Estamos solos. A tan sólo tres pasos de mí, está ella mirándome fijamente, como ha sucedido en las últimas semanas en las que a diario hemos coincidido en el andén del metro. Alta, delgada, elegante, sobria. Es una mujer de una extraña belleza. Sus ojos grandes, de un gris acerado, producen en mi ánimo una sensación de desconcierto y desazón. Tiene una piel pálida, tersa, tan fina que deja al descubierto el azul de sus venas confiriéndole un aspecto espiritual, casi alado.

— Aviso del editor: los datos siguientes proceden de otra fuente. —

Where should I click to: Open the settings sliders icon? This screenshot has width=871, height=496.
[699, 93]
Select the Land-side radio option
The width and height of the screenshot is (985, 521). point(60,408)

Llega el metro. Como siempre, ella se acerca peligrosamente al borde de las vías. Parece que la proximidad del vagón y los railes ejercen una poderosa sugestión sobre ella. También como siempre, pienso que se repetirá su extraño comportamiento y en el último instante, sus pasos resonarán alejándose hacia la salida sin dejar de observarme en ningún momento.

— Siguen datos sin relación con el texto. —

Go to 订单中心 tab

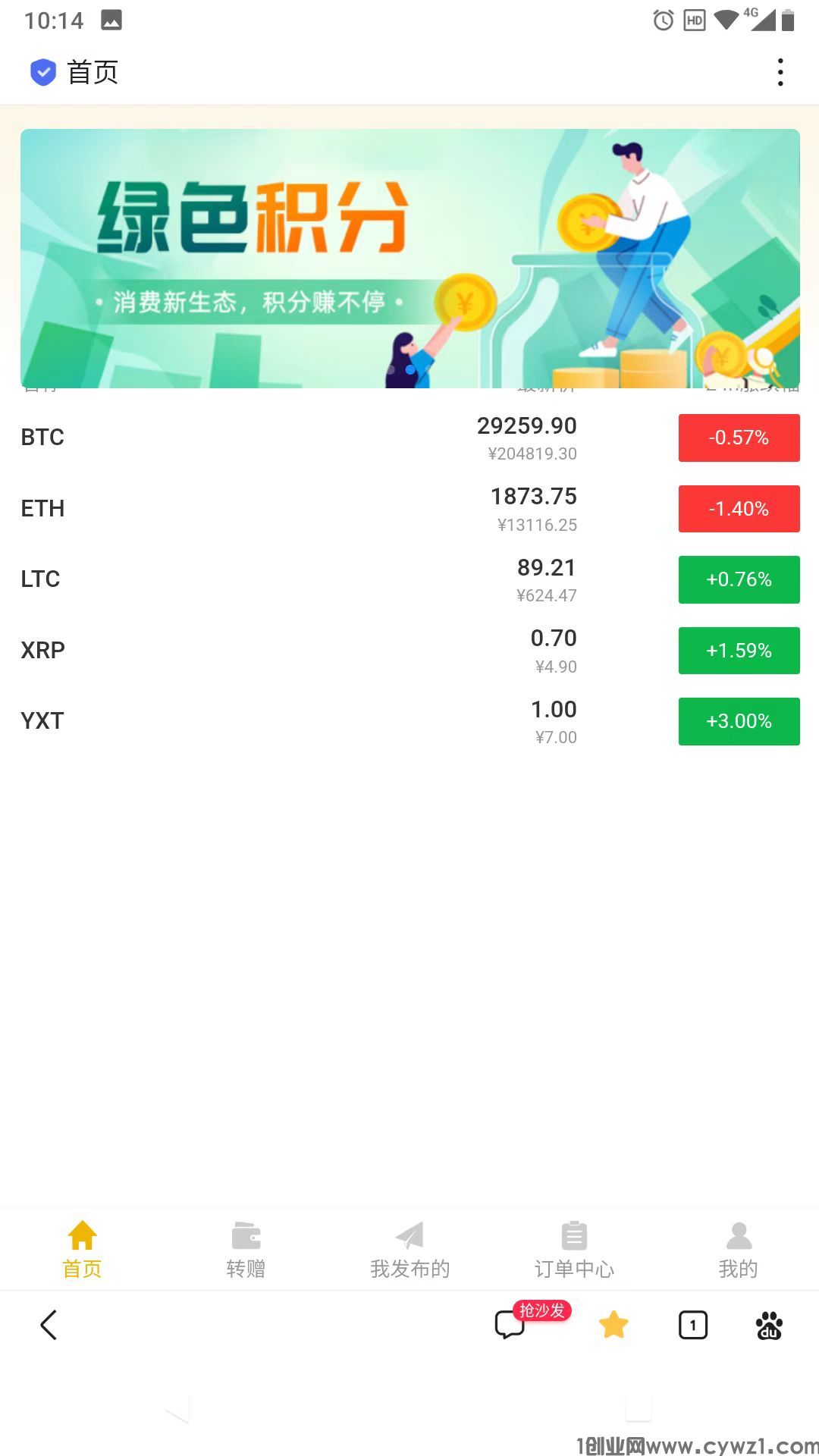coord(574,1250)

Pero no sucede así. ¡Hoy se ha arrojado a las vías!. El metro se acerca a gran velocidad. No lo pienso, salto en pos de ella, intento salvarla pero es demasiado tarde. El metro impacta en mi cuerpo. Siento que he llegado al final de mi camino. Ella, incomprensiblemente, ha resultado ilesa. Me abraza con ternura. Su mirada, siempre inquietante, se me antoja en este momento solícita y protectora, diría que amorosa.
Exhalando el último suspiro la veo alejarse majestuosa, serena. La muerte, ahora la identifico, se encamina a extinguir el tiempo de otra vida.